# **Nonlinear Model Testing**
This notebook tests several nonlinear models.

In [None]:
# Change CWD to repo base for imports
import os
from pathlib import Path

notebook_path = Path().resolve()
parent_directory = notebook_path.parent
if notebook_path.cwd().__str__().split("/")[-1] != "theory_of_ml_group4":
    os.chdir(parent_directory)

# library imports
from etl import get_flight_data
from models import FlightPerformanceModel
import constants as c
# computation
import numpy as np
# model utilities
from sklearn.model_selection import train_test_split
from sklearn.metrics import accuracy_score, roc_auc_score
# models
from sklearn.linear_model import ElasticNet
from sklearn.naive_bayes import GaussianNB
from sklearn.ensemble import RandomForestClassifier, RandomForestRegressor
from sklearn.ensemble import BaggingClassifier, BaggingRegressor
from sklearn.ensemble import HistGradientBoostingClassifier, HistGradientBoostingRegressor
from xgboost import XGBClassifier, XGBRegressor
from catboost import CatBoostClassifier, CatBoostRegressor

import logging

log = logging.getLogger("modeling")
log.setLevel(logging.INFO)

In [None]:
df = get_flight_data()
df_train, df_test = train_test_split(df, test_size=0.1, random_state=42)

In [None]:
def compute_classifier_metrics(model, targets, name):
    """Compute accuracy and AUC for a binary classifier model"""
    y_pred = model.predict(df_test, targets)
    accuracy = accuracy_score(df_test[targets].fillna(0), y_pred)
    print(f"{name} accuracy for {targets}: {accuracy:.4f} vs. 0.50 baseline")
    y_pred_proba = model.predict_proba(df_test, targets)
    auc = roc_auc_score(df_test[targets].fillna(0), y_pred_proba)
    print(f"{name} AUC for {targets}: {auc:.4f} vs. 0.50 baseline")
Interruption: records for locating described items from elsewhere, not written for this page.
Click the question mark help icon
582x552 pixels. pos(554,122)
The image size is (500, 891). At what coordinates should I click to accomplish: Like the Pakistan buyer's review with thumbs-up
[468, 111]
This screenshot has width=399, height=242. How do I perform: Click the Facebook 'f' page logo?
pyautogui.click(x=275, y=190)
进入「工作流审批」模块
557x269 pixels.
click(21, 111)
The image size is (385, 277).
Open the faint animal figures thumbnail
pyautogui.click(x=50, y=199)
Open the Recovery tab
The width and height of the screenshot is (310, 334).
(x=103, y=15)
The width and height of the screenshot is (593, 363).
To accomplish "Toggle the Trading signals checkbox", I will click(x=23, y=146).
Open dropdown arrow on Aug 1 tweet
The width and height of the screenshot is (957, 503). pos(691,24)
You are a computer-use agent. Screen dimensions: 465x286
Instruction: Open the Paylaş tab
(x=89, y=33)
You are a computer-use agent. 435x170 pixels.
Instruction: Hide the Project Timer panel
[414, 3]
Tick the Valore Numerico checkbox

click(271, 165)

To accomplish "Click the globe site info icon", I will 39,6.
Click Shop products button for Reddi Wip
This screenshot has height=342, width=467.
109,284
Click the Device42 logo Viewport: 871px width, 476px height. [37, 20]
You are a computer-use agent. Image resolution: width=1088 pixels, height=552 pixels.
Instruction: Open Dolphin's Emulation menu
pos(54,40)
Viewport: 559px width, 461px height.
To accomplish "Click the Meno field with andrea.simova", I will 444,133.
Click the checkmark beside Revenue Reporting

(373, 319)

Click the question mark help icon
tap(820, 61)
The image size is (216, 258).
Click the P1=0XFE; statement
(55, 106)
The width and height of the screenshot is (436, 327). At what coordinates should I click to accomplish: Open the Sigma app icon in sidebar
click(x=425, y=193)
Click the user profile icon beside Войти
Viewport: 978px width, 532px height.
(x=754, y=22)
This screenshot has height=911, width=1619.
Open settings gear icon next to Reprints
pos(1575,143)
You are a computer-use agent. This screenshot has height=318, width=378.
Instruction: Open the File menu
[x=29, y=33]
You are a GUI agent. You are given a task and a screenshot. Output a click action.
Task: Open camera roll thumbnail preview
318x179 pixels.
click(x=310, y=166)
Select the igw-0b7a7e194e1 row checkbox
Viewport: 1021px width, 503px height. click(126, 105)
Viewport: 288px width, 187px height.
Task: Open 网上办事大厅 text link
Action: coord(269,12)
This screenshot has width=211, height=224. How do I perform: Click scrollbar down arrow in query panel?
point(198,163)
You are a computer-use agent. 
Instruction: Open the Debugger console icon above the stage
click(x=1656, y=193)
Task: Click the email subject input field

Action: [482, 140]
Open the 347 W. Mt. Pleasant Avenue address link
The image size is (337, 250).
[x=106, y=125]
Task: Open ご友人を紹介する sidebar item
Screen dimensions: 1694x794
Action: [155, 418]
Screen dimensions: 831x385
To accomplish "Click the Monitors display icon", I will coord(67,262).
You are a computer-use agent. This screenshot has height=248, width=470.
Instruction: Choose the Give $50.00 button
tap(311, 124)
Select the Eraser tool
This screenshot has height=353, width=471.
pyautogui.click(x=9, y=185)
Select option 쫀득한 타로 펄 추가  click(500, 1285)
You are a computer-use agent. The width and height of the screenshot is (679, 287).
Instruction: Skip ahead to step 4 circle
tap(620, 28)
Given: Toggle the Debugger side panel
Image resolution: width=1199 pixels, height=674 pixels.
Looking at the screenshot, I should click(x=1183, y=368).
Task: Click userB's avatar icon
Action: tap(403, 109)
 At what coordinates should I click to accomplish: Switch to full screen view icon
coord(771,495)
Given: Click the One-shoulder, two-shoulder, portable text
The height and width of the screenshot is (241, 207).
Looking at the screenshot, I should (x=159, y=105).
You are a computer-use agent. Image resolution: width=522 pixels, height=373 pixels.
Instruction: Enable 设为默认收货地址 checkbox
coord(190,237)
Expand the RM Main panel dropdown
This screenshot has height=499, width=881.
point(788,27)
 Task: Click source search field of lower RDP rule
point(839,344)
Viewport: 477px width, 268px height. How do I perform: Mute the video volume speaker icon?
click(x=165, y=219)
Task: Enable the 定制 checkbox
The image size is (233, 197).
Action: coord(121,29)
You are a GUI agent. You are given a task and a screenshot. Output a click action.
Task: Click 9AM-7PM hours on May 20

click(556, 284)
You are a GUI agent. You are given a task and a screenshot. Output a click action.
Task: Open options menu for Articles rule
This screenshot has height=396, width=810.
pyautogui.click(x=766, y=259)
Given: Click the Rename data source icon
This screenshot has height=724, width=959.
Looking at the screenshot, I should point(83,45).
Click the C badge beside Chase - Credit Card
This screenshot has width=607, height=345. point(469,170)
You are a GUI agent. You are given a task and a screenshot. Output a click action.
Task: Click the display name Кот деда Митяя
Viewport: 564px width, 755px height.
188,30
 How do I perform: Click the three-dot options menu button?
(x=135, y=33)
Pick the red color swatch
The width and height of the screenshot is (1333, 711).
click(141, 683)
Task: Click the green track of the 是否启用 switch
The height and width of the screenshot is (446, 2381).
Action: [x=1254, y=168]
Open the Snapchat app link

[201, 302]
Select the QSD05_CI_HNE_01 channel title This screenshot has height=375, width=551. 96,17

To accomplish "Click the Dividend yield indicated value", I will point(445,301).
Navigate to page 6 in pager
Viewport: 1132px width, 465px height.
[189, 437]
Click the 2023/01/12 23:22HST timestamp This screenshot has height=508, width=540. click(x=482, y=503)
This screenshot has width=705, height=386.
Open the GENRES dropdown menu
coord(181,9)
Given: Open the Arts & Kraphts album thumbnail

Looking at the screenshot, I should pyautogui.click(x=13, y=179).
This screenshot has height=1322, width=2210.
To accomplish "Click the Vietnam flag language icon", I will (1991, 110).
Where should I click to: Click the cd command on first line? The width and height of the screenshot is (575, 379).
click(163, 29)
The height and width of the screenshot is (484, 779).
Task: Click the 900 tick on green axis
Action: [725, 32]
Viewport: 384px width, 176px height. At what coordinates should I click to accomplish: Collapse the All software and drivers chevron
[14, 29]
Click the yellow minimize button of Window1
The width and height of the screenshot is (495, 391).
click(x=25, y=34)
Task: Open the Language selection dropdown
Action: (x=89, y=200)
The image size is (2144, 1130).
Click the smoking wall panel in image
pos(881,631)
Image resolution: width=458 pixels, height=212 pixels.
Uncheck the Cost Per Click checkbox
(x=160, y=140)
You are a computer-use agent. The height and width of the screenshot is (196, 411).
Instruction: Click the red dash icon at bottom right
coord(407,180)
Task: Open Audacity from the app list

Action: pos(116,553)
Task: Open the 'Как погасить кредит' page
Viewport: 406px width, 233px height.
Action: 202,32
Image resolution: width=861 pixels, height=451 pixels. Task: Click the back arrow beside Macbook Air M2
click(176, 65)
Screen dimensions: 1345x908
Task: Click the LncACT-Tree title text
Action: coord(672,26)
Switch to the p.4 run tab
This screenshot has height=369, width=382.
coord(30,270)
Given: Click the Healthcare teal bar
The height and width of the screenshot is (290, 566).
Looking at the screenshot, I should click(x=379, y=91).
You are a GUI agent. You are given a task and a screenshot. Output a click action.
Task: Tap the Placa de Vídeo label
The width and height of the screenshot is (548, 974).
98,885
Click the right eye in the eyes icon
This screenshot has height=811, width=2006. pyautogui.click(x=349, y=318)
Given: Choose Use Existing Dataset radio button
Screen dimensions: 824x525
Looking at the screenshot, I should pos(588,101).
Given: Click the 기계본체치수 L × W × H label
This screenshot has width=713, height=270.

def compute_regression_metrics(model, name):
    """Compute RMSE for a regression model"""
    y_pred_delay_duration = model.predict(df_test.loc[(df_test[c.DELAYED_COL] == 1.0).values],
                                          target_col=c.DELAY_DURATION_COL)
    model_rmse = np.sqrt(
        np.mean((df_test.loc[df_test[c.DELAYED_COL] == 1.0][c.DELAY_DURATION_COL] - y_pred_delay_duration) ** 2))
    baseline_rmse = np.sqrt(np.mean(df_test.loc[df_test[c.DELAYED_COL] == 1.0][c.DELAY_DURATION_COL] ** 2))
    print(f"{name} RMSE for {c.DELAY_DURATION_COL}: {model_rmse:.4f} vs. {baseline_rmse:.4f} baseline")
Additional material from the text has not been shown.